Tra le pieghe del decreto legge 36 del 30 aprile 2022 ci sono tante perle del Ministro Bianchi che da sole basterebbero a far saltare i tavoli delle conciliazioni, quelle che in questi giorni si stanno organizzando con i sindacati che molto lentamente si avviano allo sciopero del 27 aprile.

Una cosa interessante e a tratti allucinante riguarda l’uso definito “disinvolto” dei social da parte di tutti i dipendenti della pubblica amministrazione. Nell’articolo 4 del decreto si legge che entro fine anno 2022 dovrà essere redatto aggiornamento del codice di comportamento dei dipendenti con


“una sezione dedicata al corretto utilizzo delle tecnologie informatiche e dei mezzi di informazione e social media da parte dei dipendenti pubblici, anche al fine di tutelare l’immagine della pubblica amministrazione”.

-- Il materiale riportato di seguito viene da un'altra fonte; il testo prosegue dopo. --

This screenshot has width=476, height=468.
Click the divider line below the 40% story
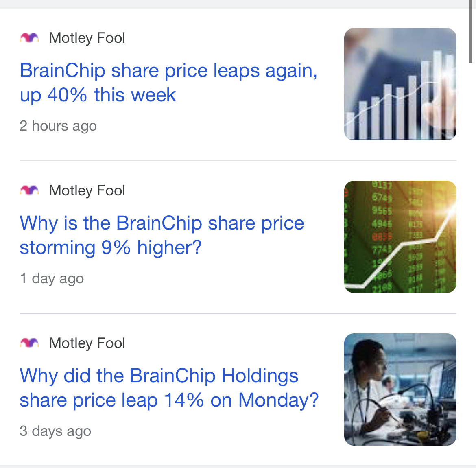coord(238,160)
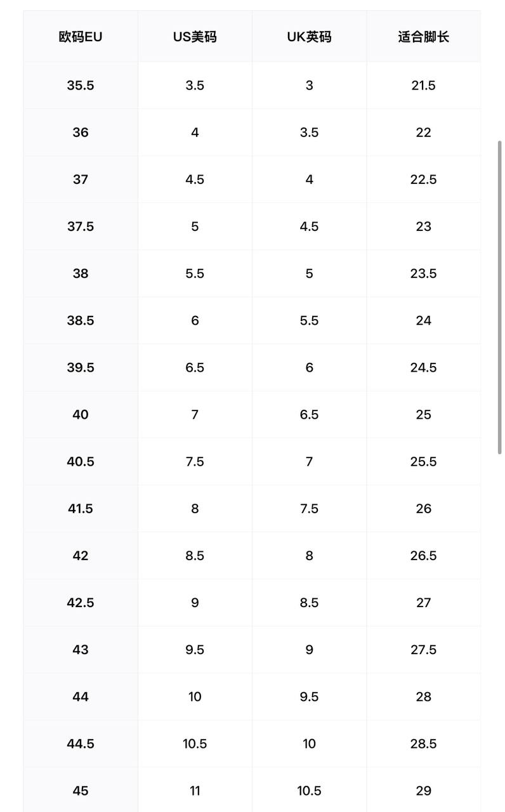Select foot length 24.5 cell

[x=423, y=367]
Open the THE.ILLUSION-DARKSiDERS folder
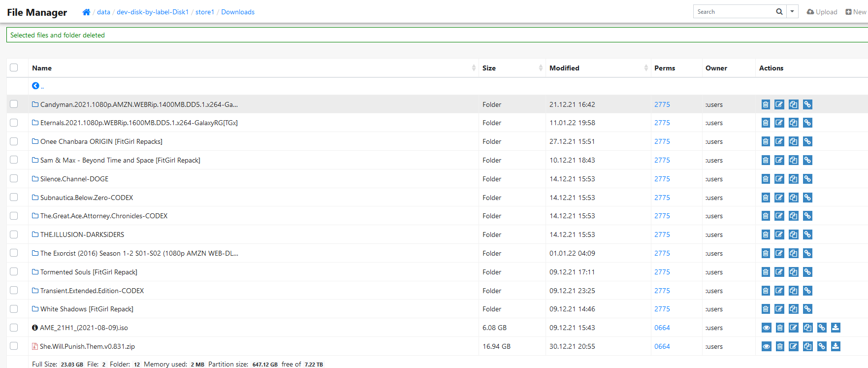Screen dimensions: 868x368 [x=82, y=234]
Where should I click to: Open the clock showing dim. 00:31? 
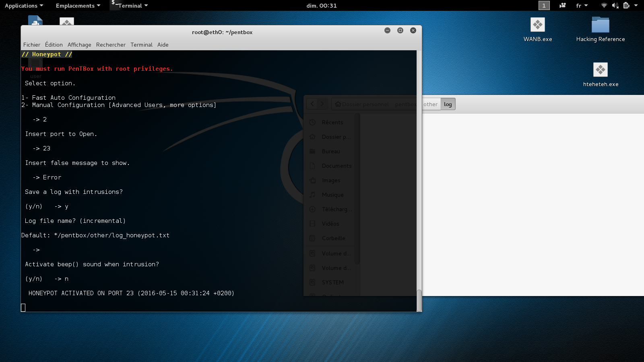click(321, 6)
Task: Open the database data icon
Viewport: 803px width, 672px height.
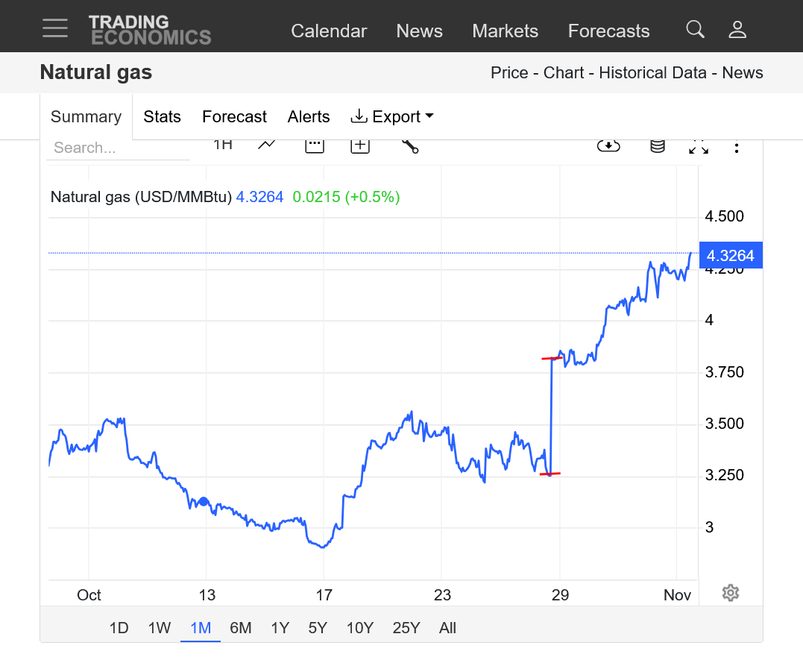Action: (x=657, y=146)
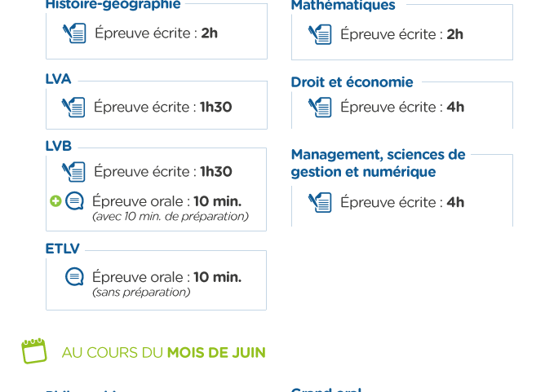Viewport: 545px width, 392px height.
Task: Click the LVB written exam paper icon
Action: click(x=73, y=171)
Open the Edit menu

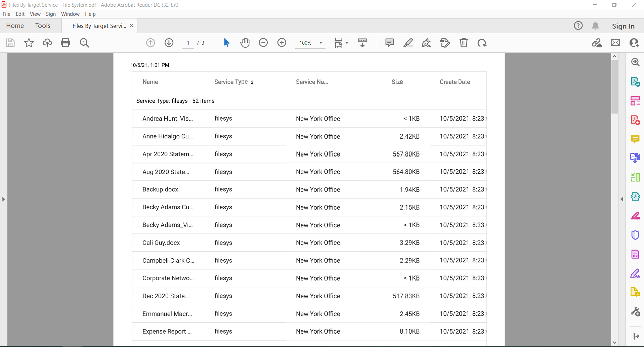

Del resto è molto facile capire il motivo di tale decisione dopo che sui social e soprattutto sul nostro numeroso gruppo che conta 182.000 insegnanti gli insegnanti esprimono il loro malcontento in modo abbastanza acceso.

Scrivere frasi che vanno contro l’amministrazione per cui si lavora potrebbe essere considerato “lesivo”. Quindi sarà difficile criticare la dirigenza scolastica per poca trasparenza e mobbing. E cosa dovremmo dire delle definizioni che spesso i docenti danno alle Invalsi? O delle critiche pesanti fatte a Ministro e sottosegretari?

Il nostro gruppo è conosciuto come l’agorà più grande e la voce della scuola che parla liberamente senza filtri né costrizioni. Non è difficile capire che la norma prenda di mira i gruppi Facebook e quelle pagine dove i docenti discutono apertamente.

Già come amministratore del gruppo mi arrivano innumerevoli messaggi con richiesta di pubblicare messaggi che denunciano determinate situazioni scolastiche fatte da parte di insegnanti che non vogliono esporsi per paura di ritorsioni da parte di colleghi e dirigenti. Tanti altri sono presenti con un nome non rispondente a verità, un nick name che consenta al docente di esprimere ciò che ha da dire senza rischiare ripercussioni.

Non è difficile immaginare cosa potrebbe succedere nel caso in cui ci dovessero essere queste restrizioni da regime.